What is needed >>
Give back all the records below, unaltered.
(Beginning of Data excerpts)
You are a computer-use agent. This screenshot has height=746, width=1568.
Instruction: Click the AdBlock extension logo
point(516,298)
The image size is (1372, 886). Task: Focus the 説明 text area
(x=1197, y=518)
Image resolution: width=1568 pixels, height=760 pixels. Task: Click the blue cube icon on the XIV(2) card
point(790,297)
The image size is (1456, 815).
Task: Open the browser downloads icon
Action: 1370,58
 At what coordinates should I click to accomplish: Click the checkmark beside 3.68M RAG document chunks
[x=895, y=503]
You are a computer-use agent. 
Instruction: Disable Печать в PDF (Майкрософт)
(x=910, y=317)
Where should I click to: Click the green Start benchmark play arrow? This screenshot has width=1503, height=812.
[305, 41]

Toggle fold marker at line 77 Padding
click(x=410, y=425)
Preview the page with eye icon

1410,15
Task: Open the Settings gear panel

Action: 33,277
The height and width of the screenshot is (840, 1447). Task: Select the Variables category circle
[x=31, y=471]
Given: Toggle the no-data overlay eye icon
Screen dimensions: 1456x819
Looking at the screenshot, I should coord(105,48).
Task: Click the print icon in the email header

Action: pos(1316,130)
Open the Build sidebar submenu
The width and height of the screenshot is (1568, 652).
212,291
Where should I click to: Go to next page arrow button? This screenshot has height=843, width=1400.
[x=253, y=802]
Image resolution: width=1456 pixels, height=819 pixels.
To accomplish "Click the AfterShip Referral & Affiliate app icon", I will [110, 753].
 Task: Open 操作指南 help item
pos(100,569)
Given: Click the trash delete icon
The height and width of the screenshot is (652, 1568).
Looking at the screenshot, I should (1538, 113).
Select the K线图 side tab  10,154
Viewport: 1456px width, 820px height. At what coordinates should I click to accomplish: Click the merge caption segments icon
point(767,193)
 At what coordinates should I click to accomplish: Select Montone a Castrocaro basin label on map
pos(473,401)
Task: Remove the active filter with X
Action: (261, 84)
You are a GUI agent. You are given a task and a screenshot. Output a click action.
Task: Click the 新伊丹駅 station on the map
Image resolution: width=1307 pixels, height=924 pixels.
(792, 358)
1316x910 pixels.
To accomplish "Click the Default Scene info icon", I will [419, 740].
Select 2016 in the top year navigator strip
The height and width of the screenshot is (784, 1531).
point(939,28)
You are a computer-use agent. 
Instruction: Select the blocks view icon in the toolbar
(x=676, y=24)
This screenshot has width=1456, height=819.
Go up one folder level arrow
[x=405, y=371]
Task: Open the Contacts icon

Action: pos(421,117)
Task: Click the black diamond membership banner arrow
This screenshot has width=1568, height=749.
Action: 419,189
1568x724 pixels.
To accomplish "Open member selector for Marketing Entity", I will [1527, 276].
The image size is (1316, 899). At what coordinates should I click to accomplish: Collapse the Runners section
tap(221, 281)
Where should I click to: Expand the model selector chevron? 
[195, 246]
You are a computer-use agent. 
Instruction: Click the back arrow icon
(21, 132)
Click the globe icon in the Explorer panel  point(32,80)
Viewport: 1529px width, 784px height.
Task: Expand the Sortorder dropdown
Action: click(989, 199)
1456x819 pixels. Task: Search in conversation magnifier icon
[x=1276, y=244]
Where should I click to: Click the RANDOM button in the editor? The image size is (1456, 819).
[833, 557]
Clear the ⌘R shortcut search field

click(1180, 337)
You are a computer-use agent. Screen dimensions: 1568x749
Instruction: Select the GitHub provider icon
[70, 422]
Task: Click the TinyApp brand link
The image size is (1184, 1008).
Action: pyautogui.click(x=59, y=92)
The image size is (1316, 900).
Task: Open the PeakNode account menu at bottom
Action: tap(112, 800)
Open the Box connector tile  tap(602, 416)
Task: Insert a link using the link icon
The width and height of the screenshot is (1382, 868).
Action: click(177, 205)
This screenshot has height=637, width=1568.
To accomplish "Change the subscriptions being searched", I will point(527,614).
(End of Data excerpts)
Exercise result >>
You are a computer-use agent. This screenshot has height=746, width=1568.
Instruction: Click the AdBlock extension logo
point(516,298)
The image size is (1372, 886). Task: Focus the 説明 text area
(x=1197, y=518)
Image resolution: width=1568 pixels, height=760 pixels. Task: Click the blue cube icon on the XIV(2) card
point(790,297)
The image size is (1456, 815).
Task: Open the browser downloads icon
Action: 1370,58
 At what coordinates should I click to accomplish: Click the checkmark beside 3.68M RAG document chunks
[x=895, y=503]
You are a computer-use agent. 
Instruction: Disable Печать в PDF (Майкрософт)
(x=910, y=317)
Where should I click to: Click the green Start benchmark play arrow? This screenshot has width=1503, height=812.
[305, 41]

Toggle fold marker at line 77 Padding
click(x=410, y=425)
Preview the page with eye icon

1410,15
Task: Open the Settings gear panel

Action: 33,277
The height and width of the screenshot is (840, 1447). Task: Select the Variables category circle
[x=31, y=471]
Given: Toggle the no-data overlay eye icon
Screen dimensions: 1456x819
Looking at the screenshot, I should coord(105,48).
Task: Click the print icon in the email header

Action: pos(1316,130)
Open the Build sidebar submenu
The width and height of the screenshot is (1568, 652).
212,291
Where should I click to: Go to next page arrow button? This screenshot has height=843, width=1400.
[x=253, y=802]
Image resolution: width=1456 pixels, height=819 pixels.
To accomplish "Click the AfterShip Referral & Affiliate app icon", I will [110, 753].
 Task: Open 操作指南 help item
pos(100,569)
Given: Click the trash delete icon
The height and width of the screenshot is (652, 1568).
Looking at the screenshot, I should (1538, 113).
Select the K线图 side tab  10,154
Viewport: 1456px width, 820px height. At what coordinates should I click to accomplish: Click the merge caption segments icon
point(767,193)
 At what coordinates should I click to accomplish: Select Montone a Castrocaro basin label on map
pos(473,401)
Task: Remove the active filter with X
Action: (261, 84)
You are a GUI agent. You are given a task and a screenshot. Output a click action.
Task: Click the 新伊丹駅 station on the map
Image resolution: width=1307 pixels, height=924 pixels.
(792, 358)
1316x910 pixels.
To accomplish "Click the Default Scene info icon", I will [419, 740].
Select 2016 in the top year navigator strip
The height and width of the screenshot is (784, 1531).
point(939,28)
You are a computer-use agent. 
Instruction: Select the blocks view icon in the toolbar
(x=676, y=24)
This screenshot has width=1456, height=819.
Go up one folder level arrow
[x=405, y=371]
Task: Open the Contacts icon

Action: pos(421,117)
Task: Click the black diamond membership banner arrow
This screenshot has width=1568, height=749.
Action: 419,189
1568x724 pixels.
To accomplish "Open member selector for Marketing Entity", I will [1527, 276].
The image size is (1316, 899). At what coordinates should I click to accomplish: Collapse the Runners section
tap(221, 281)
Where should I click to: Expand the model selector chevron? 
[195, 246]
You are a computer-use agent. 
Instruction: Click the back arrow icon
(21, 132)
Click the globe icon in the Explorer panel  point(32,80)
Viewport: 1529px width, 784px height.
Task: Expand the Sortorder dropdown
Action: click(989, 199)
1456x819 pixels. Task: Search in conversation magnifier icon
[x=1276, y=244]
Where should I click to: Click the RANDOM button in the editor? The image size is (1456, 819).
[833, 557]
Clear the ⌘R shortcut search field

click(1180, 337)
You are a computer-use agent. Screen dimensions: 1568x749
Instruction: Select the GitHub provider icon
[70, 422]
Task: Click the TinyApp brand link
The image size is (1184, 1008).
Action: pyautogui.click(x=59, y=92)
The image size is (1316, 900).
Task: Open the PeakNode account menu at bottom
Action: tap(112, 800)
Open the Box connector tile  tap(602, 416)
Task: Insert a link using the link icon
The width and height of the screenshot is (1382, 868).
Action: click(177, 205)
This screenshot has height=637, width=1568.
To accomplish "Change the subscriptions being searched", I will point(527,614).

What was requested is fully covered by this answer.